Here's the crux, from UC Davis scientist Jeffrey Mount, who has been calling for action for years now:
"I am uncertain about how this will work out," said UC Davis geology professor Jeffrey Mount, who has repeatedly warned of the delta's vulnerability to a destructive earthquake. "The only certainty I have is that if it doesn't work out, we will all get worse together."
The trouble is, as a reporter, Boxall can hint that things are falling apart — by, for example, focusing on a farmer who won't even allow sampling on his land, so inalterably opposed is he to any such deal — but she can't flat-out say it, because that would be predicting the future, which isn't news.
Dan Walters, a columnist, can flat-out say that things are falling apart. Walters has been covering Sacramento politics for the Bee since I was in college, so when he says that last year's tentative pact between water districts, environmentalists, and state water managers to "fix" the Sacramento-San Joaquin Delta is coming apart at the seams, it behooves us to listen.
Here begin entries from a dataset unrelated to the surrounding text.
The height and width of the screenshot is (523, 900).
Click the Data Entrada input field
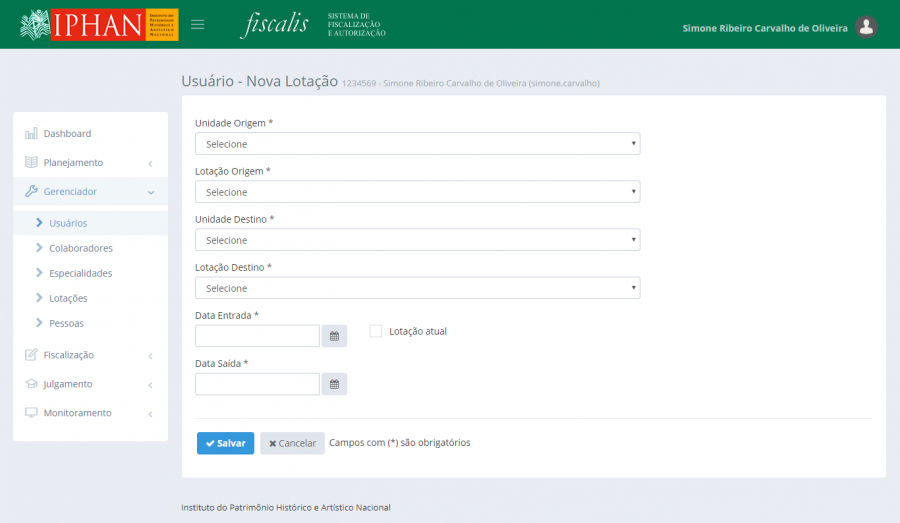click(257, 336)
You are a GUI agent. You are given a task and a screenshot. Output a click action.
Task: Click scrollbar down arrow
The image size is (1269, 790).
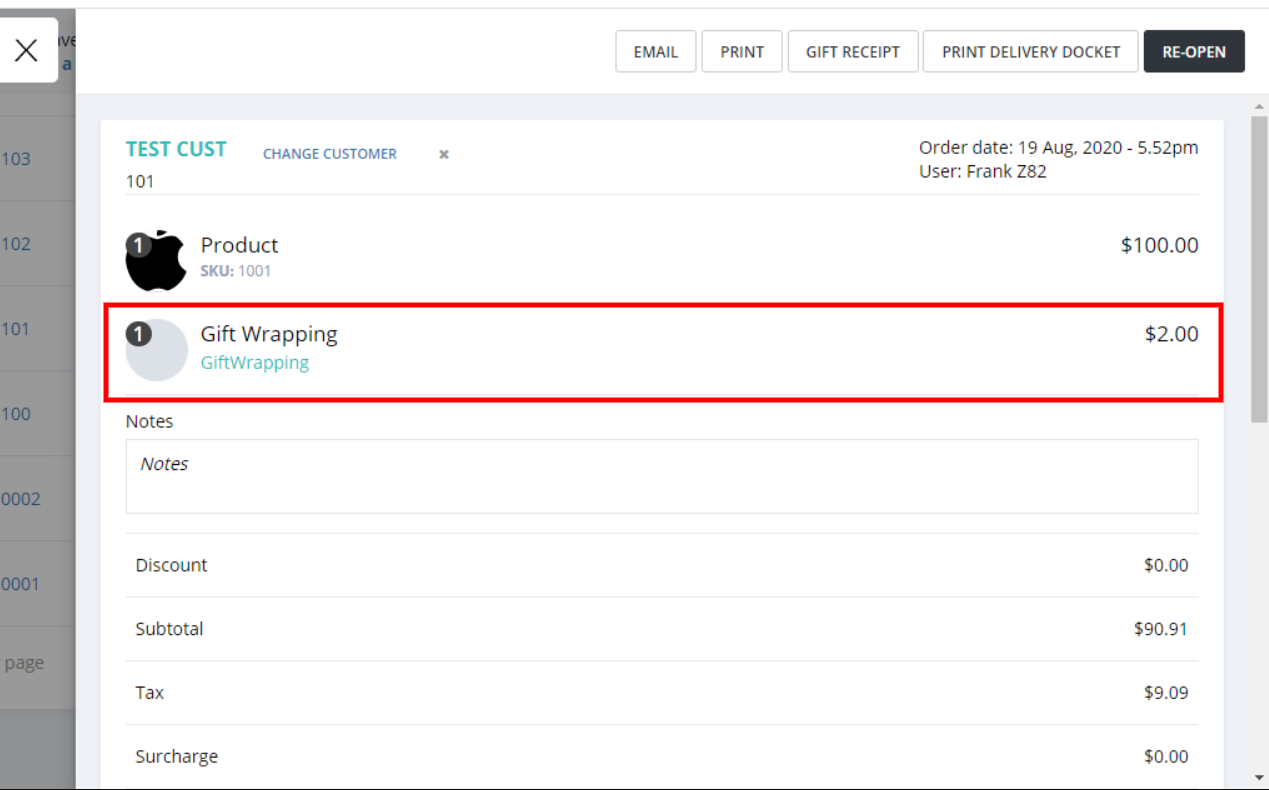1258,778
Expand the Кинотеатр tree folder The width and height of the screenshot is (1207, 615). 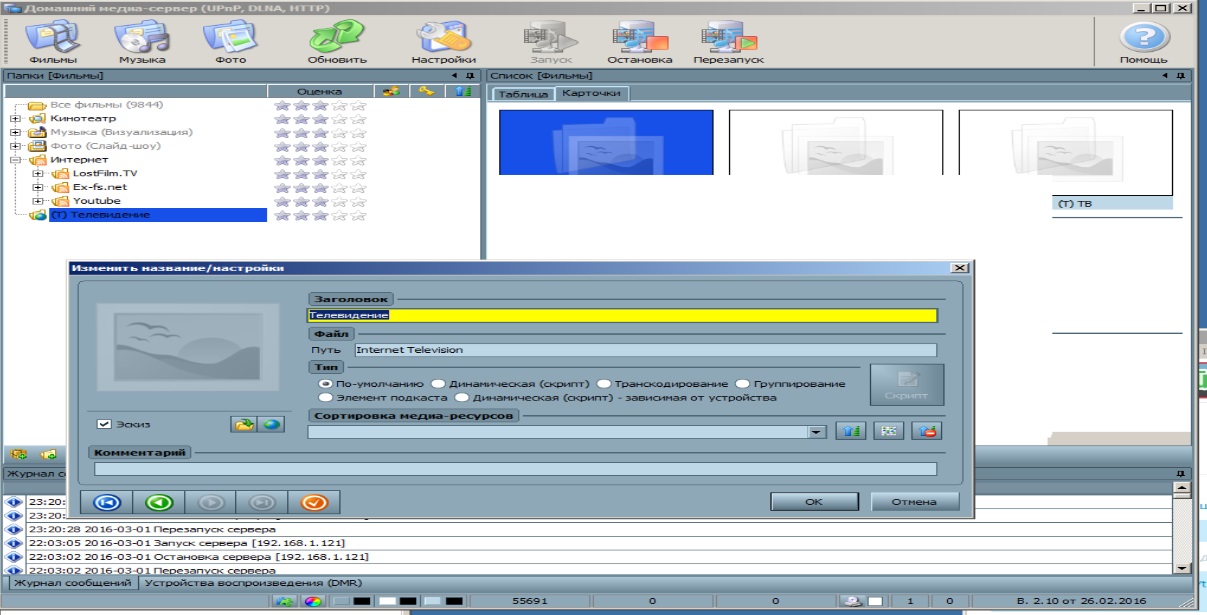[16, 119]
In a recent column, he wrote:
[Jerry] Brown’s plan endorses “a peripheral canal or tunnel” and generally supports the Schwarzenegger plan’s goals, but pointedly does not endorse the bond issue, which has been criticized for its pork barrel aspects and its use of taxpayer-supported bonds to finance water projects, rather than user fees.
Brown’s plan says that “beneficiaries — or users — of water infrastructure projects should pay their share of the costs of those projects. … The projects must be cost-effective and make long-term sense.”
Meanwhile, the huge Westlands Water District has pulled out of an effort to resolve the perennial peripheral canal debate called the Bay Delta Conservation Plan, echoing the farmer-environmentalist alliance that killed Brown’s version 28 years ago.
The peripheral canal conflict and the delay in the bond issue imply that the entire Schwarzenegger plan may be collapsing.
Prediction: Jerry Brown is going to be so overwhelmed dealing with the monster state budget deficit he won't even have time to think about building a monster pipe to carry water out of the Delta.
Here's Luis Sinco's image, to go with Boxall's story about the "alternative conveyance."
Tells the story, methinks…a pipe in trouble.